RENATO JANINE RIBEIRO
ESPECIAL PARA A FOLHA

Há que reconhecer à Rede Globo (que comemora hoje 30 anos) os seus méritos. Ela instituiu um nível técnico e mesmo artístico de qualidade em nossa televisão: seus artistas têm um padrão médio bom, que consolida, por parte do público, um gosto e uma exigência de desempenho dramático.
Além disso, mesmo algo tão criticável como o caráter homogêneo de sua programação, uma só em todo o país, tem a vantagem de levar aos cantos mais conservadores, mais sujeitos à prepotência local, informações -sobretudo no tocante ao comportamento- que abrem espaços de liberdade.
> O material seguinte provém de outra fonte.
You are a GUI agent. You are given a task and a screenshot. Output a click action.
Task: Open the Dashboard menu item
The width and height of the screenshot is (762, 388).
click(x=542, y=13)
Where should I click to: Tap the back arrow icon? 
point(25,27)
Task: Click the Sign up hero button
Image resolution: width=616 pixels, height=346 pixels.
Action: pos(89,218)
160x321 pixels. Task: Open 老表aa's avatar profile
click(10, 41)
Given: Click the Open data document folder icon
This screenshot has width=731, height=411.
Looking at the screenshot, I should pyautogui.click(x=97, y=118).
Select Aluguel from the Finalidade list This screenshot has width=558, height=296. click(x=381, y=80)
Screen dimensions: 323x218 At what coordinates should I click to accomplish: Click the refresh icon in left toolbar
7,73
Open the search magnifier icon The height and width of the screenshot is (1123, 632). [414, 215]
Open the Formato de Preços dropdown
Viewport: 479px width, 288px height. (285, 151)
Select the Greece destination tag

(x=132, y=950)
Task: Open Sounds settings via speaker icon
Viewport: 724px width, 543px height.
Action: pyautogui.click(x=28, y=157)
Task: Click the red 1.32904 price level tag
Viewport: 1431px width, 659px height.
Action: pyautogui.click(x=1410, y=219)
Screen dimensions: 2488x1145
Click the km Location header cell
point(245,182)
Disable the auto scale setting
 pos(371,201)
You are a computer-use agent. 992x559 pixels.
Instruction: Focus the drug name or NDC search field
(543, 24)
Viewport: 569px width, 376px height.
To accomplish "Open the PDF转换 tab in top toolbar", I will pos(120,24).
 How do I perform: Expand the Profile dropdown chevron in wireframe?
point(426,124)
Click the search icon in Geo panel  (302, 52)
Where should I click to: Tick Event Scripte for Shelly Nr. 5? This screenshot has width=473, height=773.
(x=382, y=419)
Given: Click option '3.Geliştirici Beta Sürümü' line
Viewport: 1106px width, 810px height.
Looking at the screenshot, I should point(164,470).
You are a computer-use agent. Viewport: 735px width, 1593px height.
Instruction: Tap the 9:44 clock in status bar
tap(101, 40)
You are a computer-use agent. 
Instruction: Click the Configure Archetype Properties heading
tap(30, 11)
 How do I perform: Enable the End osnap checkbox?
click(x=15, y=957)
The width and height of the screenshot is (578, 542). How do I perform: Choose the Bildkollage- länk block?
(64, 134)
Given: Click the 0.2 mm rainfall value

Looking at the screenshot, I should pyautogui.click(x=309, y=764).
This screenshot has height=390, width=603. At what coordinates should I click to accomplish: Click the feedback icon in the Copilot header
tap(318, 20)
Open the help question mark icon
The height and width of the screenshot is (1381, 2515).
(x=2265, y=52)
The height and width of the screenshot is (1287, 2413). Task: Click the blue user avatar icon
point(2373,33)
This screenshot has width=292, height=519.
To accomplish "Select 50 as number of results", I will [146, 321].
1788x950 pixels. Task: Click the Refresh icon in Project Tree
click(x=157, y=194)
Mas talvez aqui esteja, já, o problema do imaginário que ela constitui. Comecemos por um fato básico, o descompasso entre os noticiários e as novelas. Estas últimas são o que a Globo produz de melhor, e não apenas no plano formal.
Diria mesmo que a Globo é progressista nas novelas, apostando em mudanças -talvez até programadas, escalonadas- no comportamento do brasileiro, a partir, quem sabe, de alguma inspiração psicanalítica ou, pelo menos, psicológica.
Vários preconceitos conservadores foram e são, assim, combatidos. Atacou-se o machismo, mostrando-se que "quem ama não mata" e que quem é homem chora, sim. Defende-se a liberdade feminina de trabalhar e escolher a própria vida. Condenam-se a corrupção, o patrimonialismo, a dominação causadora de miséria, o racismo.
Mas tudo isso se confina nas novelas e nas séries dramáticas. O noticiário parece tratar de outro país, cujos grandes homens são os mesmos que, numa novela como "Fera Ferida", seriam vilões. Fica então difícil conciliar as duas séries de produções, a supostamente jornalística e a supostamente ficcional. Tenho duas hipóteses a respeito.
A primeira é que a ficção da Globo é mais jornalística e o jornalismo mais ficcional do que parecem ser. Não é curioso notar essa troca de sinais, pela qual se dramatiza a realidade -com os velhos recursos ficcionais- e se traveste de indícios realistas um imaginário?
A segunda hipótese, que aliás não contradiz a primeira, é que os dramas globais são progressistas enquanto se limitam a questões de comportamento, sem discutir causas ou responsabilidades. Tudo se exaure em posições pessoais, com a vida privada como causa da pública: o mandonismo, por exemplo, resulta somente da maldade, do preconceito, do equívoco.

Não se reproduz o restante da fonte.